GOAL OF THE EXERCISE: For each record below, write an exact copy.

━━ DATA FOR REVIEW ━━

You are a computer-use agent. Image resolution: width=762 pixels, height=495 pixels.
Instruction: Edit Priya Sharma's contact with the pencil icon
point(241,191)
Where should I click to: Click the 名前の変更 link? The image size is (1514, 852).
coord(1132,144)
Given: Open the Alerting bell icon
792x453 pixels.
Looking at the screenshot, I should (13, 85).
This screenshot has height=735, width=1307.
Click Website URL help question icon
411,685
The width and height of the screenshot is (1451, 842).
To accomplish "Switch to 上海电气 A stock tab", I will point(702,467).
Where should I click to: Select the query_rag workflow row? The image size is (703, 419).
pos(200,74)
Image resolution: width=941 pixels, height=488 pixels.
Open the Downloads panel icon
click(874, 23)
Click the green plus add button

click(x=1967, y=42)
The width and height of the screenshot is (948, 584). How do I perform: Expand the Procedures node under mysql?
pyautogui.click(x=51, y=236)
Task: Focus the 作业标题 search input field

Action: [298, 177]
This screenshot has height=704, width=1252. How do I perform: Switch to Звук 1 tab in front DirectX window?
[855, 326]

━━━

EXERCISE OUTPUT:
You are a computer-use agent. Image resolution: width=762 pixels, height=495 pixels.
Instruction: Edit Priya Sharma's contact with the pencil icon
point(241,191)
Where should I click to: Click the 名前の変更 link? The image size is (1514, 852).
coord(1132,144)
Given: Open the Alerting bell icon
792x453 pixels.
Looking at the screenshot, I should (13, 85).
This screenshot has height=735, width=1307.
Click Website URL help question icon
411,685
The width and height of the screenshot is (1451, 842).
To accomplish "Switch to 上海电气 A stock tab", I will point(702,467).
Where should I click to: Select the query_rag workflow row? The image size is (703, 419).
pos(200,74)
Image resolution: width=941 pixels, height=488 pixels.
Open the Downloads panel icon
click(874, 23)
Click the green plus add button

click(x=1967, y=42)
The width and height of the screenshot is (948, 584). How do I perform: Expand the Procedures node under mysql?
pyautogui.click(x=51, y=236)
Task: Focus the 作业标题 search input field

Action: [298, 177]
This screenshot has height=704, width=1252. How do I perform: Switch to Звук 1 tab in front DirectX window?
[855, 326]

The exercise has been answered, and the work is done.